While Microsoft is no stranger to making peripheral hardware and even game consoles, Surface represents the software maker's first DIY foray into the cut-throat business of producing an computers. With PC sales declining for the first time in nearly a decade, the stakes may be high for a company who depends on PC sales to move its products.
The relatively swift uptake of Surface Pro tablets in comparison to its much less expensive RT sibling is somewhat unexpected. However, the Surface Pro (and Windows 8) did bring something novel to the tablet space though: a desktop experience.
All told, Microsoft's Surface RT and Surface Pro sales add up to roughly 1.5 million units since October 26, 2012. Although 1.5 million is impressive by most everyday measures, it pales in comparison to competitors like Apple and Google who move millions upon millions of iPad and Nexus 7 tablets each month. In fact, Apple shipped nearly 23 million iPads in just Q3 2012.

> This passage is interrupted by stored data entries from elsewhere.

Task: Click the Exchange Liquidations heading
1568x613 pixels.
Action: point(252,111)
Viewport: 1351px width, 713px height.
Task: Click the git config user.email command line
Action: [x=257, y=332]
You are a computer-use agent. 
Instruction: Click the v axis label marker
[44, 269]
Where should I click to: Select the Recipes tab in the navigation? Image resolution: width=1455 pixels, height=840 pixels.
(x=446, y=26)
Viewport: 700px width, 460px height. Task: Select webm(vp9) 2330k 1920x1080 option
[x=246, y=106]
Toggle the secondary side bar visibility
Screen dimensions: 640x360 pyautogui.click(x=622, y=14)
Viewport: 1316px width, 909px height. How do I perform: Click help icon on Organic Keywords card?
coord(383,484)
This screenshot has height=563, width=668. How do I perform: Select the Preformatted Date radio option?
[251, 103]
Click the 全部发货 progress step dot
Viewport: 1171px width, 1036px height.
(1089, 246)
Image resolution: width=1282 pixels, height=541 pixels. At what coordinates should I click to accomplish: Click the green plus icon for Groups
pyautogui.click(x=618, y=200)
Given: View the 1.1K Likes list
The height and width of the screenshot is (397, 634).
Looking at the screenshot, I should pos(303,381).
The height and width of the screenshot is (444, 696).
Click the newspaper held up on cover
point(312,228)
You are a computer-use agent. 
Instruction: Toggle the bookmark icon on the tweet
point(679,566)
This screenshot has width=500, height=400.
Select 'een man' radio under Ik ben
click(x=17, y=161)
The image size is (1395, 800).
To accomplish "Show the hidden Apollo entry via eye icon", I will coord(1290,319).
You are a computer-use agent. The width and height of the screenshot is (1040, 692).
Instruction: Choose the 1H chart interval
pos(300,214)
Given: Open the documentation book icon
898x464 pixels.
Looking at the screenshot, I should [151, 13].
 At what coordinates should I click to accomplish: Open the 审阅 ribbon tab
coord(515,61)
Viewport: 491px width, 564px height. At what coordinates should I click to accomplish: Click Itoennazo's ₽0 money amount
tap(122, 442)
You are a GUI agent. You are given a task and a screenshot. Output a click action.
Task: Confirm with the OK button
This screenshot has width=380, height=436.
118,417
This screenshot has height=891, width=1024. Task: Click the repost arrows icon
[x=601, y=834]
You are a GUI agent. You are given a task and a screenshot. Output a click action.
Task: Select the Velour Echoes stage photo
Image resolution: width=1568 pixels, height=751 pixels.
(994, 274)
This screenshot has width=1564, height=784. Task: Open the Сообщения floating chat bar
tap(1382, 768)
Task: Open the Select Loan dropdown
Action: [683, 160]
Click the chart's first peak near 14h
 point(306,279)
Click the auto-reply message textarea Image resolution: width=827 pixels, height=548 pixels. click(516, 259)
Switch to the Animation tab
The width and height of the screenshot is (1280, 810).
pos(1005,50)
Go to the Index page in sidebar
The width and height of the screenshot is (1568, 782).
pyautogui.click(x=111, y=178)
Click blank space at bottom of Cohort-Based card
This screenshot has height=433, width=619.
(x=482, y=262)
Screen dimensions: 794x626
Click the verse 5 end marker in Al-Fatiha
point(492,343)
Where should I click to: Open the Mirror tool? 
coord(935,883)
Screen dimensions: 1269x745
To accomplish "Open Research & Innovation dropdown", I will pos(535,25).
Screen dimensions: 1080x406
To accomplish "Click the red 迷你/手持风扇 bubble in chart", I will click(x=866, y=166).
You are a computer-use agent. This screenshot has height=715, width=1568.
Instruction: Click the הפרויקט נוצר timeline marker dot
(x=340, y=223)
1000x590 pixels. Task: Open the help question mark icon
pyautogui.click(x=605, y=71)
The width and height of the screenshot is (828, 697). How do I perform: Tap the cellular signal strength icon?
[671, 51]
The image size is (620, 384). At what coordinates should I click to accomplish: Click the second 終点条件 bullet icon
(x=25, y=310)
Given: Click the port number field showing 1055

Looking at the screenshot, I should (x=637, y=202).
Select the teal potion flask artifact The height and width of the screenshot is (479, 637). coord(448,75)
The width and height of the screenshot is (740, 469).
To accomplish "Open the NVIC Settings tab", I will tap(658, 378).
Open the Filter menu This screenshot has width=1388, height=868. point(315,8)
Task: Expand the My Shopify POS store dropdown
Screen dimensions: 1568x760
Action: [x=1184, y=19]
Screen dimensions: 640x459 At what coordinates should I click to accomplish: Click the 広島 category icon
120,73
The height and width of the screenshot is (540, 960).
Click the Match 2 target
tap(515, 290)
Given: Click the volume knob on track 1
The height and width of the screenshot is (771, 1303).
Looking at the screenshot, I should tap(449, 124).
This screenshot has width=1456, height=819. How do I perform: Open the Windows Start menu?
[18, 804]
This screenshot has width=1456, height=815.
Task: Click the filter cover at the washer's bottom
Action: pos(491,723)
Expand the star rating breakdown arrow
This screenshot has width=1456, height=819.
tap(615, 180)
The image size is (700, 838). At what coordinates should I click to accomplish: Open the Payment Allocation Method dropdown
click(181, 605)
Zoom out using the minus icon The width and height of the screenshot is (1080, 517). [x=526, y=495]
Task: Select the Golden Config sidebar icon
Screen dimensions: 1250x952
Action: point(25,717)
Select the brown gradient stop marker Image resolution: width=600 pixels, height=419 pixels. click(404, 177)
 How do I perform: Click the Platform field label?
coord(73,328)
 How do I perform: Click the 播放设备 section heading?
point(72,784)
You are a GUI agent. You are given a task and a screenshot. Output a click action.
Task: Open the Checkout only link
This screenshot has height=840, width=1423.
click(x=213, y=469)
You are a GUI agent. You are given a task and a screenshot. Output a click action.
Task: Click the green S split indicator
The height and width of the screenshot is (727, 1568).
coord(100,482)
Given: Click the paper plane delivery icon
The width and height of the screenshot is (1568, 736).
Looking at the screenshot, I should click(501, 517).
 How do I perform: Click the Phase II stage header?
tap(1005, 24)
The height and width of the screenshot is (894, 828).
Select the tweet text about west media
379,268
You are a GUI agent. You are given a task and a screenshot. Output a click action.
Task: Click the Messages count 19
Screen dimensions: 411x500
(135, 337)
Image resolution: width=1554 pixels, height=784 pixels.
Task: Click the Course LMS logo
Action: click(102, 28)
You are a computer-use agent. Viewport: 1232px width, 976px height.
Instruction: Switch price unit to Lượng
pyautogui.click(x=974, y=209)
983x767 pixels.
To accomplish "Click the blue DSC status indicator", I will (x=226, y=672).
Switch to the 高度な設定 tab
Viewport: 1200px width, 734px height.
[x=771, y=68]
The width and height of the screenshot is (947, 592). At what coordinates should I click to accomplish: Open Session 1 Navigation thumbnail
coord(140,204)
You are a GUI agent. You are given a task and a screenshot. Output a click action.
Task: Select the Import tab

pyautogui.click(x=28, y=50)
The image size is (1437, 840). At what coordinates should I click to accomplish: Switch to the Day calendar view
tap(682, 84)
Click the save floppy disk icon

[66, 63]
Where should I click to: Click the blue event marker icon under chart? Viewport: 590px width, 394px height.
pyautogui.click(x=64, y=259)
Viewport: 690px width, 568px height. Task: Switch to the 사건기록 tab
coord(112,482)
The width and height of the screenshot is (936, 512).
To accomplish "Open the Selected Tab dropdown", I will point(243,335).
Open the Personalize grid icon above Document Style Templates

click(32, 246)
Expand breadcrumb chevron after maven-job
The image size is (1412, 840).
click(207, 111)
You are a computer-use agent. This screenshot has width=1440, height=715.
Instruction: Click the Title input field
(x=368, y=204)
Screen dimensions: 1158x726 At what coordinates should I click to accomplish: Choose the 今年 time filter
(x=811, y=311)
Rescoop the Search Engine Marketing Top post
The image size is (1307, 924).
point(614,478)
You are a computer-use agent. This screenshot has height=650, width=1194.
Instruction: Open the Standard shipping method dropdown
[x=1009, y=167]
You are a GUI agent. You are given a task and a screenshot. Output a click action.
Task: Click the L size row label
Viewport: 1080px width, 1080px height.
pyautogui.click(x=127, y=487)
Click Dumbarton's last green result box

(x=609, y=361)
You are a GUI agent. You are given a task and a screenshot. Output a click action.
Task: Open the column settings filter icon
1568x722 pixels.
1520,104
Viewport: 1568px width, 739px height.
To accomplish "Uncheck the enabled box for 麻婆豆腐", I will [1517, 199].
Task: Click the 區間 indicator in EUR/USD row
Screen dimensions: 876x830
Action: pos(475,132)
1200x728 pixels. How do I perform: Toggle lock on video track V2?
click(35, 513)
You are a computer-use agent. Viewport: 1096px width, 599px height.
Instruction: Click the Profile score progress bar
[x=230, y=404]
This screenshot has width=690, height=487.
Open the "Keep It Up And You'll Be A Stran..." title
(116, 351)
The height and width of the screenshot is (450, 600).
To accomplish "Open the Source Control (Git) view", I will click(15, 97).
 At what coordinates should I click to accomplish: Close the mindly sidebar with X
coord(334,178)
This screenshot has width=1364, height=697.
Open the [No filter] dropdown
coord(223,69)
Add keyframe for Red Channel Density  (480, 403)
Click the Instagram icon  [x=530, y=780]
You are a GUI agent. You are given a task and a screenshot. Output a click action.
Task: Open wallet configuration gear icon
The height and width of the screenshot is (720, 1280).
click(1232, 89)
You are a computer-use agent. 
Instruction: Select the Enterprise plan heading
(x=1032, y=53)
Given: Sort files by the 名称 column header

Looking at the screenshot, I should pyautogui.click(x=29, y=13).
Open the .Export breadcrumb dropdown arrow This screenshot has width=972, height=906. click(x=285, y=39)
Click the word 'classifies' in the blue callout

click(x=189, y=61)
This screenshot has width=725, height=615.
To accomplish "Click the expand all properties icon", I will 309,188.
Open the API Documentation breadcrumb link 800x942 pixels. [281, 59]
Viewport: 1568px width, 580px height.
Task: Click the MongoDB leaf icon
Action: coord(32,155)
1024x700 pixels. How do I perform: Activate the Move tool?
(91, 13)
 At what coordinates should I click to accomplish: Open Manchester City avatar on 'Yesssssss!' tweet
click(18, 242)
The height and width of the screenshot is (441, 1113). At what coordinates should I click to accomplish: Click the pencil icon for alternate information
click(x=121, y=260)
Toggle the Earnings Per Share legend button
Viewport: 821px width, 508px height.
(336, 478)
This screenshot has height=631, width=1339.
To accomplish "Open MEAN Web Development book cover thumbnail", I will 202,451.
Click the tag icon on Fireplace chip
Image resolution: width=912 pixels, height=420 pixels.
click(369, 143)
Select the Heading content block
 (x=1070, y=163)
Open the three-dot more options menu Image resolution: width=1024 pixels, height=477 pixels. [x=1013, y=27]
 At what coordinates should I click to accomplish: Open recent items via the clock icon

In 2012, Microsoft projected it would move about two million Surface RT tablets in December alone. In hindsight though, that's nearly twice as many Surface RTs Microsoft has sold over the course of nearly five months.
Despite Surface's less than impressive sales, it seems Microsoft remains fully committed to the product. In November, Microsoft doubled-down on Surface, guaranteeing four and a half years of support. Recently, Microsoft CEO Steve Ballmer admitted to Surface's relatively sluggish sales but said its tablets are real business -- even if they don't dominate the sales charts.
Microsoft's Surface Pro tablet uses a Core i5 with Intel HD Graphics 4000, RAM at 4GB, USB 3.0, and a miniDisplayPort. It also comes with a pressure-sensitive stylus with palm-rejection technology that magnetically clips to the charging port, and a Full HD (1920 x 1080) display instead of the 1366 x 768 variety on the ARM-based model.
The Google Nexus 10 features Android 4.2 with a dual-core ARM Cortex-A15 chip paired with 2GB of RAM, as well as a 10-inch screen at 2560 x 1600 resolution, clocking in at 300ppi. There’s also a 5MP camera on the back, a 1.9MP camera on the front, and a battery that Google says runs for 9 hours. Other features include microUSB, Micro HDMI and not one but two NFC chips.
The Apple iPad (3rd-gen) includes a Retina Display operating at a resolution of 2,048 x 1,536. Powering the new iPad is a dual-core A5X processor with quad-core graphics, it also gets upgraded optics in the form of a 5MP backside illuminated sensor that features a 5-element lens, IR filter and ISP built into the A5X chip. Apple claims The new iPad is good for 10 hours of battery life and nine hours when using 4G LTE.